Per record review on 10/28/2014 at 1:05 PM of pt. #8's MR revealed surgical procedure under general anesthesia on 9/10/2014, anesthesia record indicated surgery end time of 11:20 AM, anesthetic end documented at 11:55 AM and post anesthesia evaluation was completed at 11:55 AM. MR review was completed with Dir of Patient Care Services S.

Per review on 10/28/14 at 10:15 AM Pt #22's MR revealed an Anesthesia end time as 11:04 AM, the post anesthesia evaluation was completed at 11:02 AM, prior to anesthesia end time.

Per review on 10/28/14 at 11:10 AM, Pt #23's MR revealed an Anesthesia end time of 1:37 PM, the post anesthesia evaluation was completed three minutes later at 1:40 PM.

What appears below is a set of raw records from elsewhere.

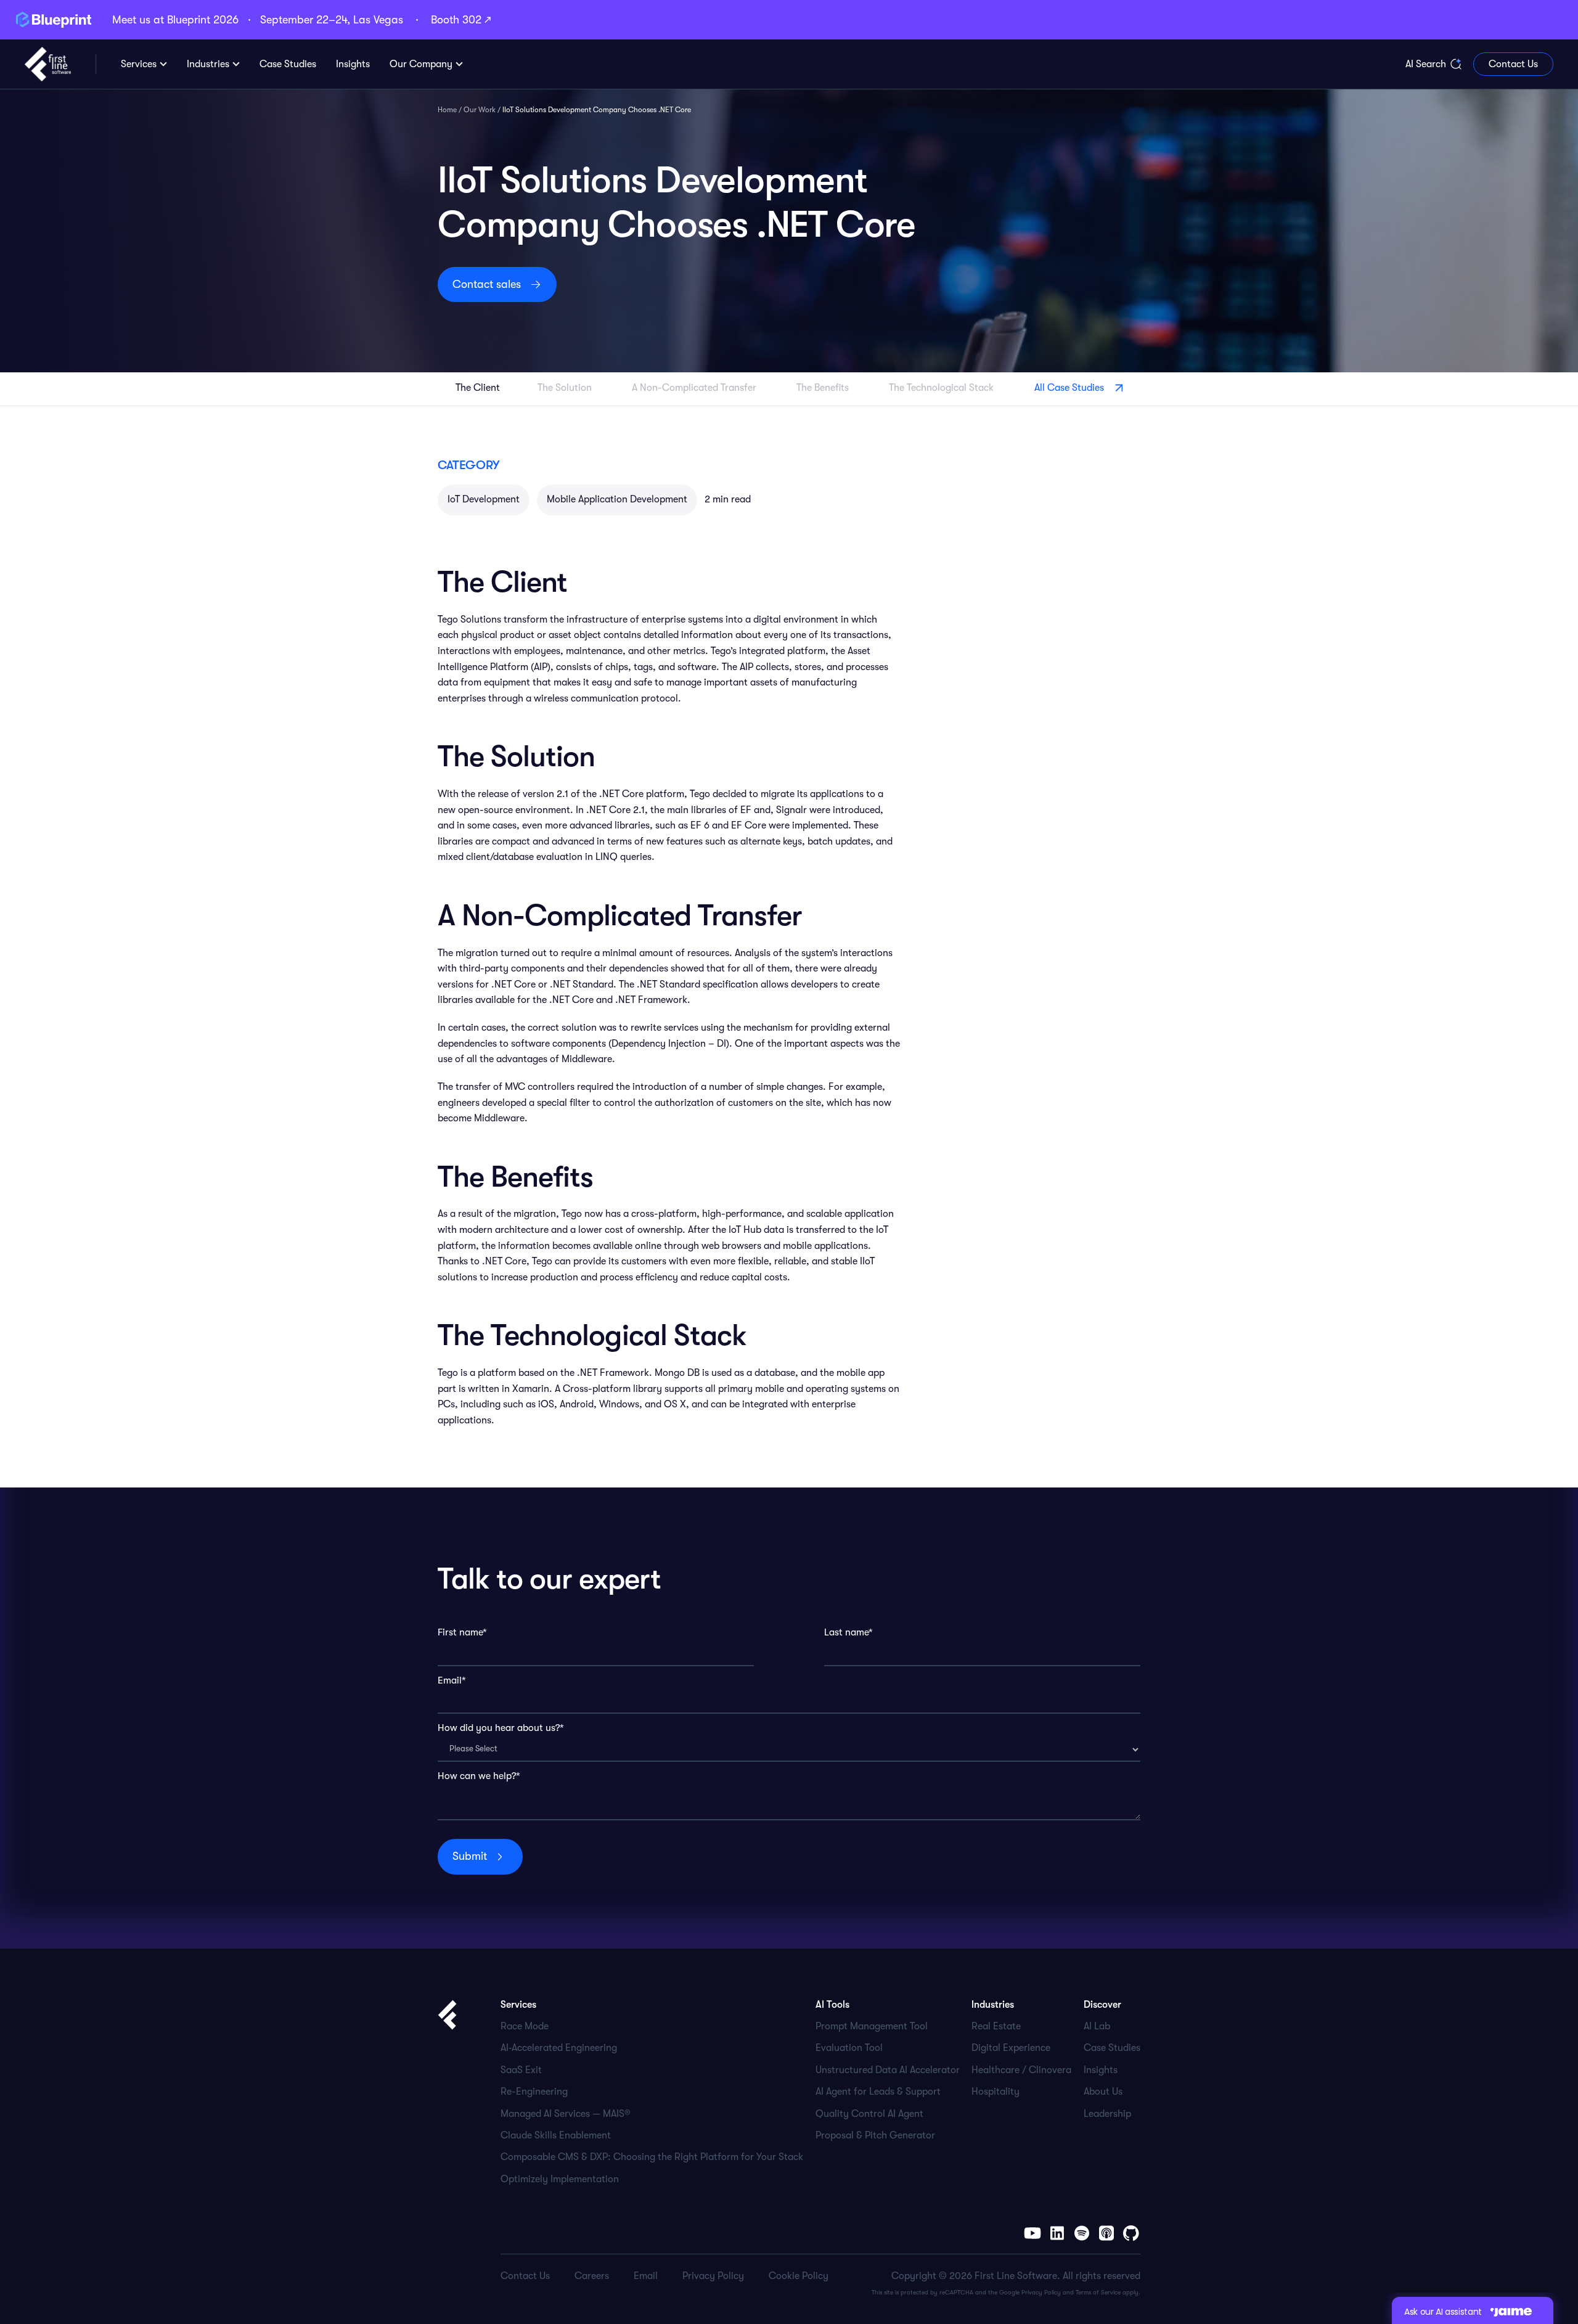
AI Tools (832, 2004)
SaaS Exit (521, 2070)
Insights (1101, 2070)
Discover (1102, 2004)
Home (447, 109)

Per review on 10/28/14 at 1:00 PM, Pt #24's MR revealed an Anesthesia end time of 5:15 PM, the post anesthesia evaluation was completed simultaneously at 5:15 PM.

Per review on 10/28/14 at 2:20 PM, Pt #27's MR revealed an Anesthesia end time of 5:55 PM, the post anesthesia evaluation was completed simultaneously at 5:55 PM.

Per review on 10/28/14 at 2:30 PM, Pt #29's MR revealed an Anesthesia end time of 10:05 AM, the post anesthesia evaluation was completed 5 minutes later at 10:10 AM.

These findings were reviewed with and confirmed by the Medical Dir of Quality CC during the MR reviews.